Consiglio di Stato, sez. VI, 2 gennaio 2020, n. 25

1. La scelta della stazione appaltante circa la suddivisione in lotti di un appalto pubblico costituisce una decisione normalmente ancorata, nei limiti previsti dall'ordinamento, a valutazioni di carattere tecnico-economico; in tali ambiti, il concreto esercizio del potere discrezionale dell'Amministrazione deve essere funzionalmente coerente con il bilanciato complesso degli interessi pubblici e privati coinvolti dal procedimento di appalto.

2. Il potere medesimo resta delimitato, oltre che da specifiche norme del codice dei contratti, anche dai principi di proporzionalità e di ragionevolezza; a tal fine, quale corollario dell'effettività della regola generale, è posta la previsione di un specifico obbligo di motivazione (art. 51 del d.lgs. n. 50/2016), proprio perché il precetto della ripartizione in lotti è funzionale alla tutela della concorrenza.

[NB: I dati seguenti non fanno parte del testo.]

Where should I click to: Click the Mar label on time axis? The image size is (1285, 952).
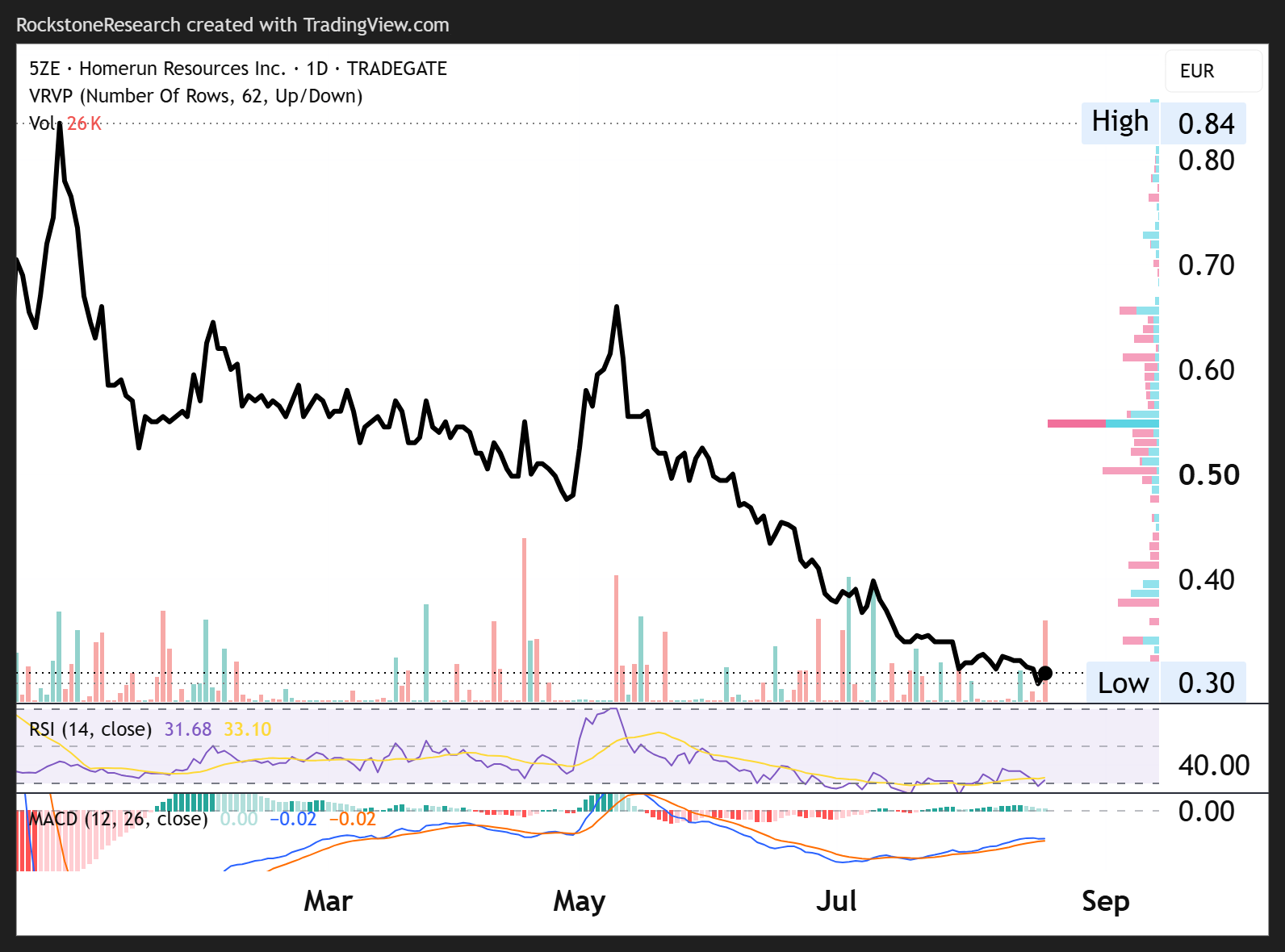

3. ll principio della suddivisione in lotti può dunque essere derogato, seppur attraverso una decisione che deve essere adeguatamente motivata (cfr. Consiglio di Stato, Sez. VI, 12 settembre 2014, n. 4669) ed è espressione di scelta discrezionale (cfr. Consiglio di Stato, Sez. V, 16 marzo 2016, n. 1081), sindacabile soltanto nei limiti della ragionevolezza e proporzionalità, oltre che dell'adeguatezza dell'istruttoria, in ordine alla decisone di frazionare o meno un appalto "di grosse dimensioni" in lotti.